SARGENT AND VENICE
Venezia, Museo Correr
23 marzo/22 luglio 2007
Dopo “Turner and Venice” un altro grande artista si confronta con il fascino della laguna.
Venezia fu indubitabilmente la città più amata da John Singer Sargent (1856-1925), principale esponente dell’impressionismo americano, nato a Firenze e a lungo vissuto in Europa.
Organizzata grazie alla collaborazione tra i Musei Civici Veneziani e le Adelson Galleries di New York, questa mostra- la prima dedicata all’artista a Venezia- è curata da Warren Adelson e presenta, nelle sale neoclassiche al primo piano del Museo Correr, sessanta opere tra dipinti e acquerelli, realizzate tra il 1880 e il 1913, provenienti da importanti gallerie e istituzioni museali, tra cui il Brooklyn Museum, il Philadelphia Museum of Art, la National Gallery of Art di Washington, la Royal Academy of Arts di Londra e il Thyssen-Bornemisza di Madrid, nonché da diverse collezioni private che consentono, talora per la prima volta, l’esposizione al pubblico di capolavori altrimenti inaccessibili.

Come già J.W.Turner e altri grandi artisti dell’Ottocento, anche Sargent rimane profondamente affascinato da Venezia.
Cresciuto in un ambiente colto e cosmopolita, tra Italia, Francia, Spagna, Svizzera e Germania, allievo a Parigi di Carolus Duran e iscritto all’Ecole des Beaux arts, inizia la sua carriera come ritrattista.
Amico di Monet, intraprende nella seconda metà degli anni ’70 un serie di viaggi di studio e di sperimentazioni sempre più importanti della pittura en plein air.
Il primo viaggio a Venezia è del 1879 . Vi tornerà per più di dieci volte nell’arco di quarant’anni, e la rappresenterà con un gran numero di dipinti, come nessun’altra.
Questo particolare amore si riflette nella copiosa produzione di olii e acquerelli a tema veneziano- circa centocinquanta – dipinti tra gli anni ottanta del XIX secolo e il 1913.

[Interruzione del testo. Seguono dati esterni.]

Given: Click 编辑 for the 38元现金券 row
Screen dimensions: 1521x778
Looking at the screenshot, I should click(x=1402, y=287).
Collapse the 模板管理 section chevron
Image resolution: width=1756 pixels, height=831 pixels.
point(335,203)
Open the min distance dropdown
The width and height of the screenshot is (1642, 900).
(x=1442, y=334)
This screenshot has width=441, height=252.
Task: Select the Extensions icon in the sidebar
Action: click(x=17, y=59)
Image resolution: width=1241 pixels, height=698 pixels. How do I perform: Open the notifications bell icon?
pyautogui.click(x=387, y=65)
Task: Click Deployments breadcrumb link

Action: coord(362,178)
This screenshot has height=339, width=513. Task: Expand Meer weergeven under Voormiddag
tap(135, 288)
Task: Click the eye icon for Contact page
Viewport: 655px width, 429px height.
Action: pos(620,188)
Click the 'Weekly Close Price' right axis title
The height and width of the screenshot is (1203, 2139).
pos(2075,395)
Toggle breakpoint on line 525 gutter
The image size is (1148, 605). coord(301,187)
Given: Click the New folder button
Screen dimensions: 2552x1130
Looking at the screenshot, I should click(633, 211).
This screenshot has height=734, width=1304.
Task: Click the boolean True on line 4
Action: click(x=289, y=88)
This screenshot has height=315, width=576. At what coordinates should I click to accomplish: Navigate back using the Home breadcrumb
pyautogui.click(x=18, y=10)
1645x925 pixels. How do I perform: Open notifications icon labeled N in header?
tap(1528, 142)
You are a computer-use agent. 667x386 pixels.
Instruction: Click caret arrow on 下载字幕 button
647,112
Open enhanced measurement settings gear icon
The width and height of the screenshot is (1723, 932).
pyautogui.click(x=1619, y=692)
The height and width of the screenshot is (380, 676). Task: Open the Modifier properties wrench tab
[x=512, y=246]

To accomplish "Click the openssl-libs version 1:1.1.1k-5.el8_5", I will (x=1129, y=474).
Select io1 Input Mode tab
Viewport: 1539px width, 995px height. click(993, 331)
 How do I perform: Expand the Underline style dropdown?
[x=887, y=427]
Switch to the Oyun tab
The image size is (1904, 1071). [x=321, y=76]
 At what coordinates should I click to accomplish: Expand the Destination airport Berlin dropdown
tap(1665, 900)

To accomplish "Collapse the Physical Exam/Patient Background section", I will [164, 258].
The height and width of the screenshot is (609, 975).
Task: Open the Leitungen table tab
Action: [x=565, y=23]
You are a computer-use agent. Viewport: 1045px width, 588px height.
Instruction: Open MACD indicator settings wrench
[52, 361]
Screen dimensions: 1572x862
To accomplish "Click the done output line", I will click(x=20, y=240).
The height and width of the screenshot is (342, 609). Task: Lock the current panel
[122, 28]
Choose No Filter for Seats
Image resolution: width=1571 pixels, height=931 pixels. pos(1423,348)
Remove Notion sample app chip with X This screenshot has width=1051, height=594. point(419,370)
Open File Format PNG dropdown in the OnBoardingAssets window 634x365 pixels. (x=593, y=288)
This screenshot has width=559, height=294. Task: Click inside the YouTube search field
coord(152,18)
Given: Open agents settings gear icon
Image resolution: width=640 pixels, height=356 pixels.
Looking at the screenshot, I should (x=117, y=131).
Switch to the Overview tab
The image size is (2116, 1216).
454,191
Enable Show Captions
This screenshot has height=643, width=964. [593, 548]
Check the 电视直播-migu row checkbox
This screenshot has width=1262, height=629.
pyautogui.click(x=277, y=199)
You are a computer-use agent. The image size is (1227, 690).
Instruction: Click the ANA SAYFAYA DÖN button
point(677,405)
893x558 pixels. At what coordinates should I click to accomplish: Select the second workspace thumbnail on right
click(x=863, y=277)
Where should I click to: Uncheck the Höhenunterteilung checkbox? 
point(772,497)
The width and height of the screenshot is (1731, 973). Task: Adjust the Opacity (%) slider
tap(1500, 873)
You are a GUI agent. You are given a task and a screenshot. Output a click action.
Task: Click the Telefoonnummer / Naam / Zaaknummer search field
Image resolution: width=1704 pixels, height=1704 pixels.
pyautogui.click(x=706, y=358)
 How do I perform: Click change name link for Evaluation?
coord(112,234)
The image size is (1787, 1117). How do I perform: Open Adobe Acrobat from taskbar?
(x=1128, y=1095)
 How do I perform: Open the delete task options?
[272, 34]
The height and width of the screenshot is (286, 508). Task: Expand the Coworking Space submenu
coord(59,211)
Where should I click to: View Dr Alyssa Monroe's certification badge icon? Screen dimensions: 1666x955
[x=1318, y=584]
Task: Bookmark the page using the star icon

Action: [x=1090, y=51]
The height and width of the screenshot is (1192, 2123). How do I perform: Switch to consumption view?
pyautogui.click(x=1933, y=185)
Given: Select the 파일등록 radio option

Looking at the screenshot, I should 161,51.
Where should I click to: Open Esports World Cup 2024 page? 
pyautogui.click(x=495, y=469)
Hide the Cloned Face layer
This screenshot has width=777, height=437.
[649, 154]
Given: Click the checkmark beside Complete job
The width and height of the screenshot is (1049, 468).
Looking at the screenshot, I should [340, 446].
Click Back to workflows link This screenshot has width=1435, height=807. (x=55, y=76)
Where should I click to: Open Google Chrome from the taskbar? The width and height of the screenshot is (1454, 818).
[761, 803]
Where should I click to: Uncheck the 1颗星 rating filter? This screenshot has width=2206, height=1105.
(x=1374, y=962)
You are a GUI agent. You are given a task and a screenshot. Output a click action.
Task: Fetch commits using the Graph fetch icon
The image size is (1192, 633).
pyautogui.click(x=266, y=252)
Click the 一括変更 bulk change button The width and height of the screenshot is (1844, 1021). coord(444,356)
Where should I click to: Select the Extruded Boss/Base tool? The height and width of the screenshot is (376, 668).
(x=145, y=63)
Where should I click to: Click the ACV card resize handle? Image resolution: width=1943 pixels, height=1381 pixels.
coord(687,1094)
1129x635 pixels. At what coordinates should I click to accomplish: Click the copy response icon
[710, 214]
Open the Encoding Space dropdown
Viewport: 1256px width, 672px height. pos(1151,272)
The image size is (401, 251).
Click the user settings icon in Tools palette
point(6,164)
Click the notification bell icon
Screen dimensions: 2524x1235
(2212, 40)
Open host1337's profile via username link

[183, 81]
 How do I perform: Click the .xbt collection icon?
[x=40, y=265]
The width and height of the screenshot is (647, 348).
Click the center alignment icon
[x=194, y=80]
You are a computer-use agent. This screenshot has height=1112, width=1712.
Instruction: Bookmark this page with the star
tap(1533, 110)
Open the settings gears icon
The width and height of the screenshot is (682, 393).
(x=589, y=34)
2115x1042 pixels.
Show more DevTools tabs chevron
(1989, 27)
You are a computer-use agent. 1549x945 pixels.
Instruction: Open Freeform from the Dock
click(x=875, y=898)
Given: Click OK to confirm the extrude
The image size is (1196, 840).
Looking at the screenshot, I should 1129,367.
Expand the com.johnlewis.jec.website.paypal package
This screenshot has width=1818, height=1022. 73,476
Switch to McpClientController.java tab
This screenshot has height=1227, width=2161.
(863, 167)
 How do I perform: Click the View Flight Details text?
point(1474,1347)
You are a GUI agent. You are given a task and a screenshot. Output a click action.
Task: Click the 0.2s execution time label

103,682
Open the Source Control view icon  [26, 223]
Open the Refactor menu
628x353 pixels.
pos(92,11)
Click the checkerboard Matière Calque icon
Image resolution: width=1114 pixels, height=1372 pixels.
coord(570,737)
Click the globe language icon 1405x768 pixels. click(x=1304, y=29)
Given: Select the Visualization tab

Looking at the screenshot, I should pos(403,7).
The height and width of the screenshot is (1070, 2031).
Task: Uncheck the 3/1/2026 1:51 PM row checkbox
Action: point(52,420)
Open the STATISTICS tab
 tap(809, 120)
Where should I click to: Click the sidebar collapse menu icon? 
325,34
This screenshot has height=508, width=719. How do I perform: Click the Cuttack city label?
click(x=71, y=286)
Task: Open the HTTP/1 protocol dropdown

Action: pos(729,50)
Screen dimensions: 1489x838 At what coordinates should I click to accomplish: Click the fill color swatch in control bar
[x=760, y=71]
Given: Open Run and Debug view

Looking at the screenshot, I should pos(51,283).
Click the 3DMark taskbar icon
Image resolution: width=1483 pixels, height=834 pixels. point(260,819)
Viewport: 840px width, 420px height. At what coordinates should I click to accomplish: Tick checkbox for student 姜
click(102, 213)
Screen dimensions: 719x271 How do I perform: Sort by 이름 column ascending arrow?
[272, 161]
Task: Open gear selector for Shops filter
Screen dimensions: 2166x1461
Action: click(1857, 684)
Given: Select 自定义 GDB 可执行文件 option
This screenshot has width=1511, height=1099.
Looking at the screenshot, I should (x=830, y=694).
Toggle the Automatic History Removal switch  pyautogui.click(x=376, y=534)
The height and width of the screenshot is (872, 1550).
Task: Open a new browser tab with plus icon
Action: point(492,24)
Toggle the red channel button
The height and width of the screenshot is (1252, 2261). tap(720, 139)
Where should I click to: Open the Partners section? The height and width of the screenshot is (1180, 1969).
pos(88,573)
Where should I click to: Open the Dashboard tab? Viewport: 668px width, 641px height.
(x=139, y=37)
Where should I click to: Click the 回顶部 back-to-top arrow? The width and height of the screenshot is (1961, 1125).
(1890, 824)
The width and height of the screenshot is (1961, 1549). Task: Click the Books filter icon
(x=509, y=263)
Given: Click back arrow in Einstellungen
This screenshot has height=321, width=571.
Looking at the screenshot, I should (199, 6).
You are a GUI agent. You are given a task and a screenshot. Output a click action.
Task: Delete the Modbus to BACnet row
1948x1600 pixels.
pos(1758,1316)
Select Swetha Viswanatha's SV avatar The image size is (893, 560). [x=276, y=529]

Di essi, ben sessanta sono esposti alla mostra del Museo Correr, la prima a lui interamente dedicata a Venezia e concepita come un suggestivo viaggio lungo il Canal Grande, colto da una gondola, sulla quale Sargent amava dipingere, adottando un punto di vista ribassato, che restituisce inquadrature inedite e inconfondibili.
Vi sono rappresentati palazzi, chiese, campi e canali, animati dai riflessi della luce sull'acqua e sulle architetture, ma , accanto alle vedute dei luoghi e dei monumenti più noti (Ponte di Rialto, Palazzo Ducale, Salute) , trovano spazio alcune insolite visioni di vita quotidiana che rimandano alla vita tradizionale della Venezia dell’epoca, con interni di botteghe, o strade brulicanti di cittadini o donne al lavoro, o caffè e osterie e molto altro ancora.
In tutte queste scene, siano esse di interni o di esterni, dominano la ricerca sulla luce, la libertà e l’incisività del tratto oltre a una perfetta padronanza formale.
Il percorso espositivo è completato da un’inedita e sorprendente sezione dedicata a certa pittura veneziana coeva (Milesi, Tito, Selvatico, Nono) che Sargent, protagonista di diverse Biennali, senza dubbio influenza “pericolosamente”, ma della quale a sua volta subisce influssi e contaminazioni.